昔の酒蔵では酒造用具はほとんどが木製で、仕込みや貯蔵も木桶が当たり前でした。やがて高度成長期になり、木桶はホーローや合成樹脂のタンクに取って代わられました。そのおかげで清掃の省力化や微生物管理技術の向上、欠減率(木が酒を吸い込む現象)の低下等の利点が生じ、酒造りは随分と効率化されたのでした。

「しかし、木桶が醸す酒には、ホーロータンクにはない、純米酒や吟醸酒にも優る旨さがあります。〜(中略)〜木桶を通して日本酒の美味しさと日本文化のすばらしさを再発見して下さい。」(案内用チラシより引用)

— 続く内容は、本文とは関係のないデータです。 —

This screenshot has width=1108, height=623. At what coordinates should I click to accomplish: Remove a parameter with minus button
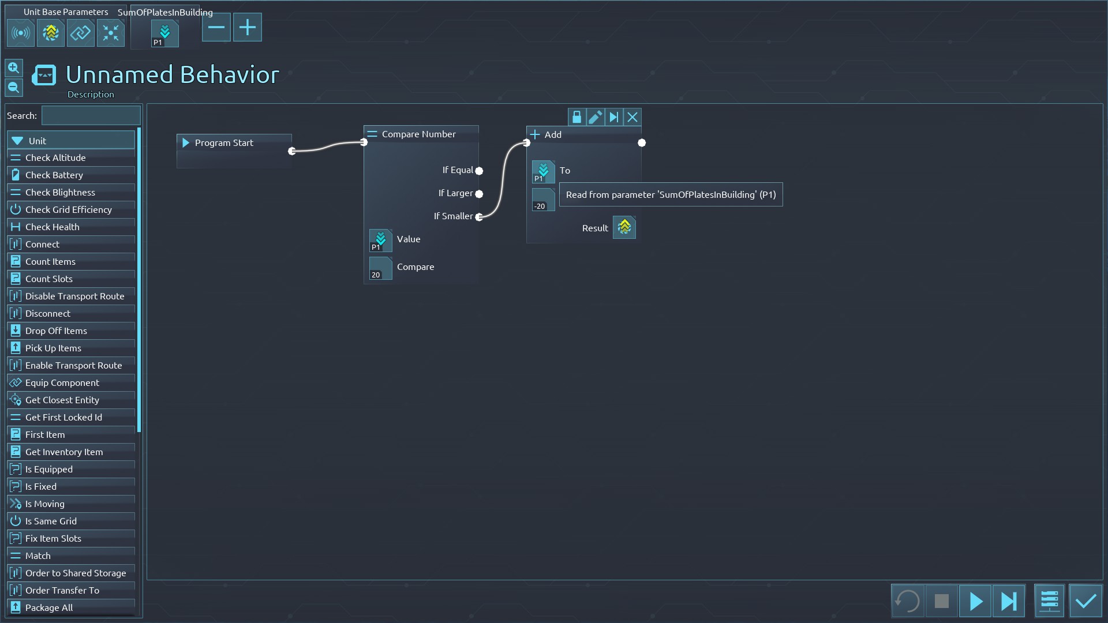coord(216,27)
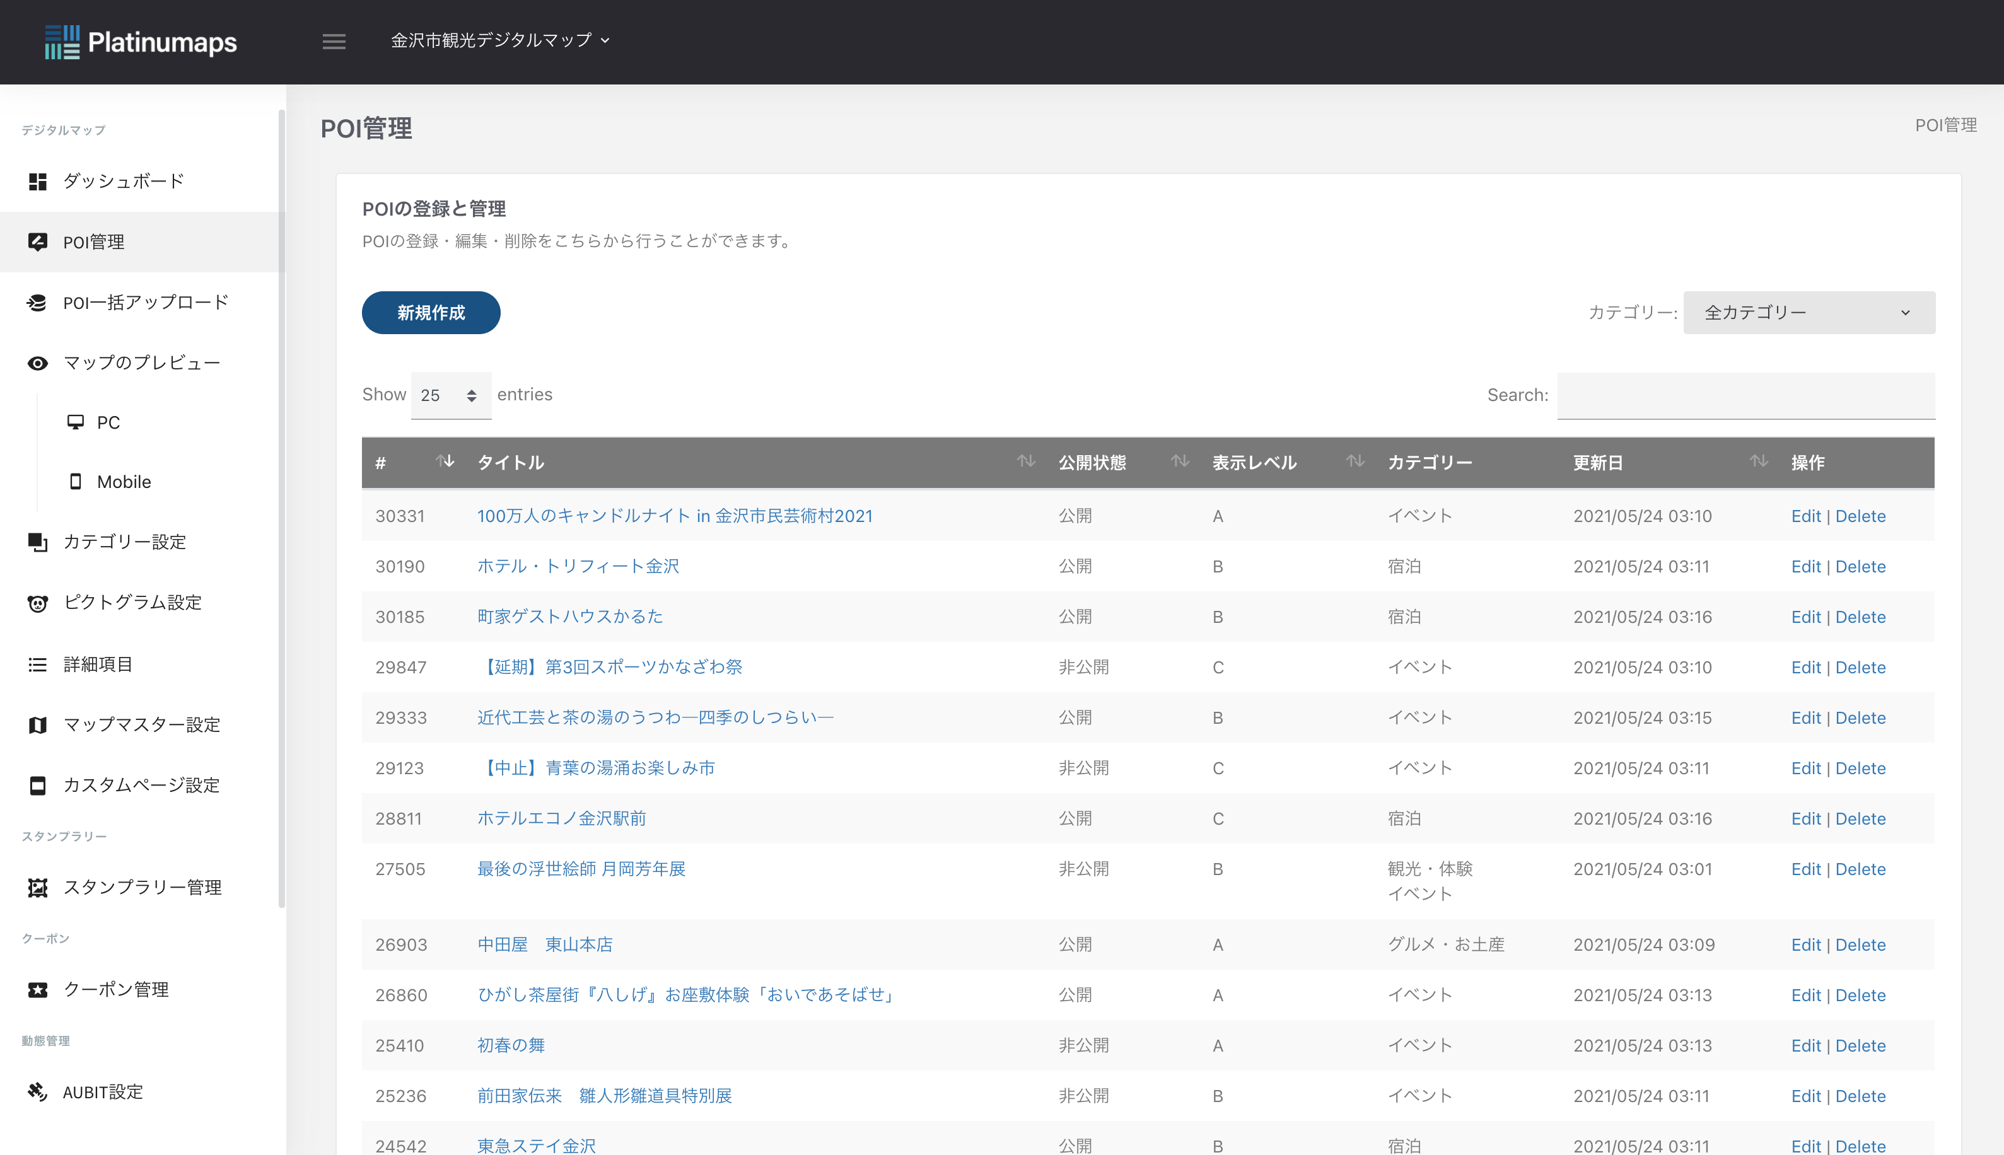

(見習くん)「木桶仕込みの酒とそうじゃない酒と、そんなに違うのですか?」
(ユーさん)「どーなんでしょうねえ?何かと『昔のものはよかった〜』って言う人もいますからねえ」
(ヒデさん)「いやいや酒は生き物ですからね、面白い味との出会いや発見があるかも知れませんぞ」

という訳で、主催団体である日本酒に親しむ会(JSAC)のご好意で招待券を頂いた3人組は、大阪天満橋のドーンセンターで開かれた「木桶仕込みの日本酒・お話と試飲会」の取材へと出かけました。(ただ公募した3名の特派員のうち、連絡の行き違いがあってご参加頂けたのは2名のみでした。寄稿文は巻末にて)

この日はまず日本酒に親しむ会の主宰・板倉白雨氏の挨拶に続き、木桶製造者代表としてウッドワーク木桶製造の上芝雄史氏、木桶仕込みを手がけた蔵元代表として末廣酒造(福島)商品開発部部長の橿渕正孝氏による講演があり、木桶仕込みがなくなった要因(衛生管理が面倒/水漏れ防止が困難/容量計測が困難他)と、今回復活した経緯などが語られました。続いて南部美人(岩手)五代目蔵元久慈浩介氏からのビデオレターが上映され、木桶の保温力の良さや、造りの時にバニラの香りが生じるなどの興味深いお話がありました。

  会場になったドーンセンター。



今回の主催者、日本酒に親しむ会の主宰・板倉白雨氏。



ウッドワーク木桶製造の上芝雄史氏。


福島県からかけつけていただいた、末廣酒造の橿渕正孝氏。


ビデオレターでの参加の南部美人(岩手)五代目蔵元久慈浩介氏。